One problem with today’s Mai Tai is that you’ll never get hands on a 17-year old J. Wray & Nephew rum, which the original drink was there to highlight. As well, most people are more familiar with a sweeter take on the cocktail, developed by Bergeron for some Hawaiian hotels in the early ‘50s. That popular Royal Hawaiian take, which adds pineapple and orange juice and today is most likely to be found at your local beach hangout, has become the de facto mai tai in most people’s minds, much to the chagrin of today’s better bartenders.
“Mai tais can’t be sweet. They need to be boozy and punchy and refreshing,” explains Lee Zaremba, the beverage director behind Chicago’s cocktail bar Lazy Bird.
“It’s the simple combination of ingredients in perfect proportions is what has made the Mai Tai the iconic cocktail of tiki culture,” adds Kevin Beary, beverage director of InsideHook’s best rum bar in America, Three Dots and a Dash, and its speakeasy offshoot, The Bamboo Room. “You have to pay close attention to the blend of the rums you are using. This is not the cocktail for using up your cheap rums.” He also strongly advises on the necessity of good-quality orgeat, proportionately crushed ice and fresh mint on the garnish.
As for the Polynesian-themed restaurant that started the Mai Tai craze — a craze that included a big fan in Richard Nixon — their goal has been to hew closely to Vic’s first take on the cocktail. “We’ve worked hard to protect the integrity of the drink by insuring that we stick as close to the original recipe as possible,” says Trader Vic’s VP of Operations and former Director of Food & Beverage Raquel A. Rodriquez. “I think by altering or adding additional ingredients you’re creating a whole new cocktail.”
(Trader Vic’s does offer something called “Tropical Tais” which incorporate fruit flavors like passionfruit or mango, but these are purposely not labeled as a Mai Tai.)
Still, no recipe is sacred, so we asked three bartenders — Beary, Zaremba and Momofuku’s Haera Shin — to give us a Mai Tai update for 2019. Those recipes, and justifications, are below.
They are Mai Tai roa ae, as they say.
Trader Vic’s Mai Tai
Kevin Beary, Three Dots and a Dash/The Bamboo Room (Chicago)
1 oz. aged Jamaican Rum
1 oz. 100 Proof Blanc Rhum Agricole
0.5 oz.

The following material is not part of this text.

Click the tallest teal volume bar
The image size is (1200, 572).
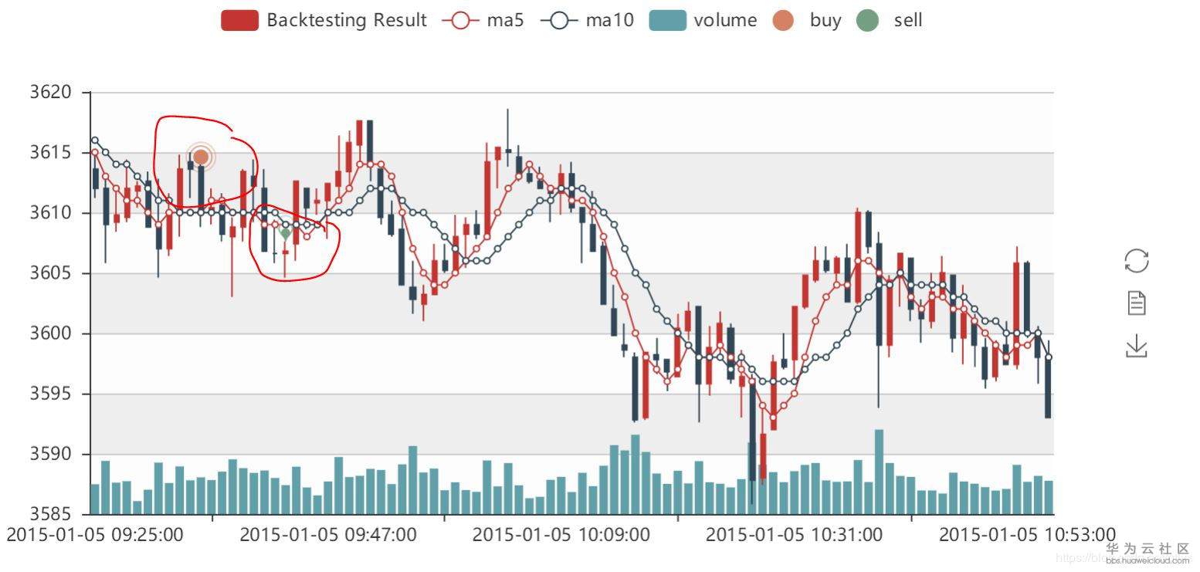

Dry Curaçao
1 oz. Fresh Lime Juice
1 oz. Orgeat
Jamaican Overproof Float (Optional) “A float of funky Jamaican overproof is not traditional for a Trader Vic Mai Tai but that is how I prefer them.”
Build the cocktail in a double rocks glass, add crushed ice until the drink fills the glass, and swizzle until it’s homogeneous (becomes opaque). Garnish with a bouquet of mint.
“I split the base between two different rums to give it depth and a richer, more complex flavor,” says Beary. “My preferred blend is a mix of funky aged Jamaican rum and a Martinique rhum agricole. Proof of both rums is important for a cocktail in the proportions of a Trader Vic Mai Tai When choosing a Jamaican rum, opt for something that is has moderate age of around 8-12 years. I generally opt for a blended pot and column rums that are nor too high in ester content —around 80. The rhum agricole should be unaged and high proof, around 100 proof.”